Although MWS and SP-API of Amazon are both web services that enable programmatic access to seller data, there are major differences; following are some of those differences, extracted from Amazon website:
- SP-API treats data as REST-compliant resources that can be accessed and modified via standard HTTP methods. At the opposite, Amazon MWS exposes data using operations that are very proprietary to Amazon MWS.
- SP-API authorization leverages LWA and OAuth 2.0. This model eliminates the need for the manual exchange of auth tokens, as required by MWS.
- The authorization process of Developers is much different between both; With Amazon MWS, sellers authorize developers. With SP-API, sellers authorize applications. This makes it safer for the Seller to Authorize an application of a developer, that was revised and approved by Amazon.
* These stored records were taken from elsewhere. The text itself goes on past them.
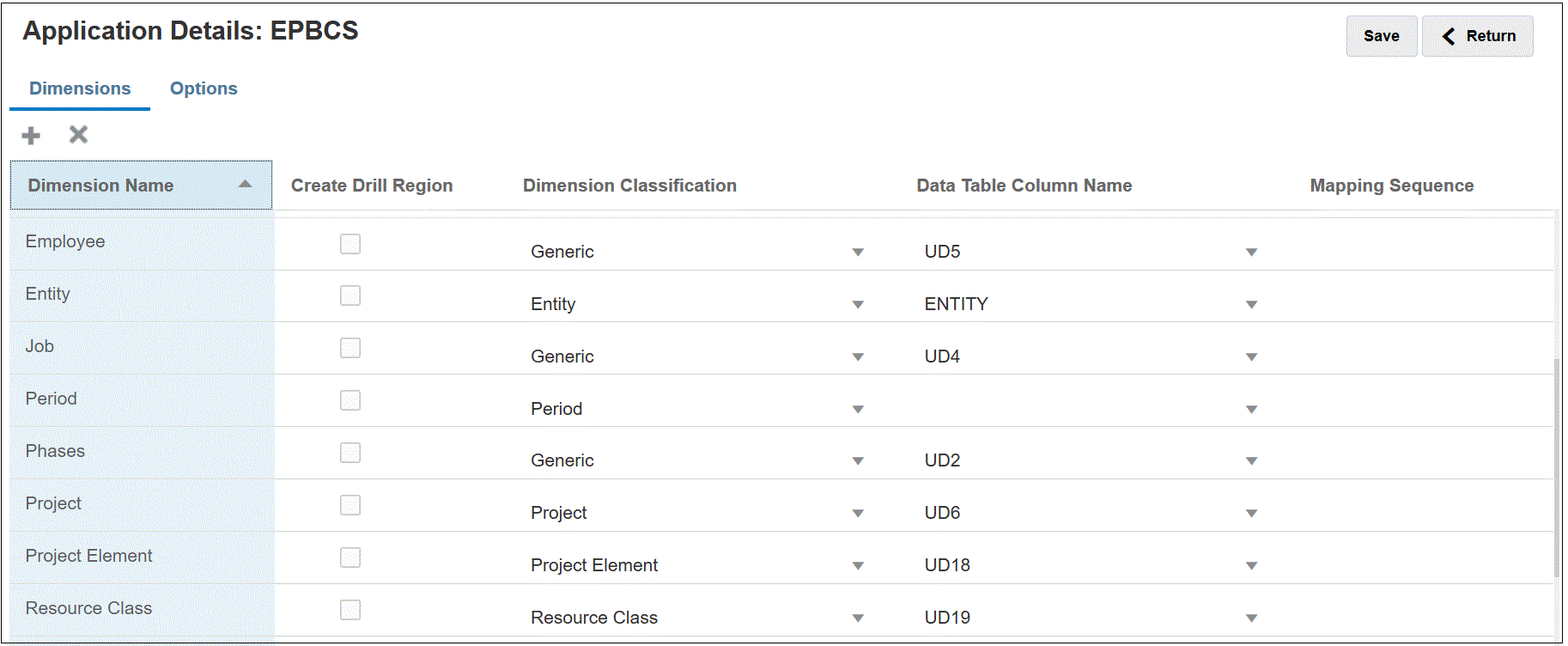Click the delete dimension X icon
1568x646 pixels.
pos(78,135)
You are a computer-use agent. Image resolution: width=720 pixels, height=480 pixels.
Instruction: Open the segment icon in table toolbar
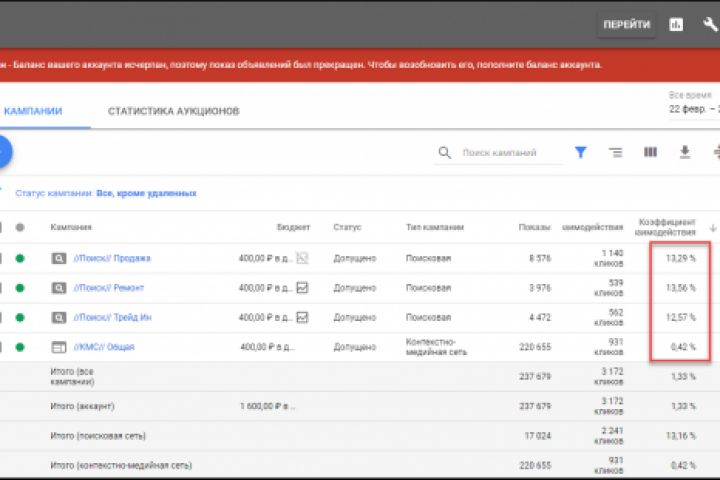pyautogui.click(x=615, y=153)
- SP-API provides finer grain data access control than Amazon MWS. Developers can request access to only the data they need, and sellers can grant permissions at the API section, operation, or data resource level.
- SP-API uses AWS Signature Version 4 for authentication. Amazon MWS uses Signature Version 2
Data Automation and Integration: Why Integration and Automation Are a Must
When operating eCommerce transactions on Amazon, and selling on multiple Marketplaces, companies find themselves in a situation where they cannot avoid such automation and integration with their own ERP or CRM, and this is for multiple reasons; I will list a few of the important ones:
1. Amazon is by far one of the biggest eCommerce platforms in the world, with the most items sold; Selling on Amazon, will certainly increase the sales of any company with the right product. This creates the first urgent reason automate and integrate the sales on Amazon Seller Account, into the Company’s ERP/CRM system. Companies would like to keep their books up to date, with less human interaction, and near real-time.
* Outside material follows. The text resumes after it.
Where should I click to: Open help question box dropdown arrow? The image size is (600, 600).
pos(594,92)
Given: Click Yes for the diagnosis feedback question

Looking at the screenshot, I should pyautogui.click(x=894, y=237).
2. Companies who are successfully selling on more than one Amazon marketplace, see the need for automation faster. It is not an option for any company to manage multiple systems for orders and fulfillment.
3. To compete in this tight eCommerce marketplace, faster fulfillment and shipping is expected from consumers. The fastest they get the goods the better it for the seller. To meet those fulfillment expectations, automation and integration should be in place.
4. The new reality created by COVID-19 disturbance of the economy worldwide, forced companies to adjust to the new reality if they want to stay the course, and remain competitive. Hiring more employees to produce the same result that can be achieved efficiently and quickly by machines is not an option today. Investing on automation and integration is the only way companies can achieve quick results and a quick measurable ROI.
“Do It Yourself” vs Outsourcing the Service?
Someone might say, well, cannot we do it ourselves? it is not that difficult, we have enough IT resources in-house, that can certainly handle such projects and get off the ground quickly.
My answer to this point is, of course, any company with sufficient time, resources and expertise can go into the project, and certainly deliver. However, there are some aspects of this approach should be highlighted and taken into consideration:
1. When doing it yourself, without enough internal resources, such projects can fall of the crack quickly.
2. At the technical level, although it seems straight forward to build such integration and automation projects, it requires lots of expertise and lots of learning. MWS is scheduled to be phased out by Amazon, we do not know when, and SP-API is taking over, but it is new, lots of security elements added and things can take time to learn and build.
3. Since a company is going to build it itself, it will be one and only one time to do the implementation; it does not pay off for this company, especially when it takes lots of time and effort.
4. Maintaining and managing the automation of Amazon Seller account data, at long term takes a lot of time and resources to keep it up and running; it certainly takes out of the staff’s internal efforts and would stretch them thin.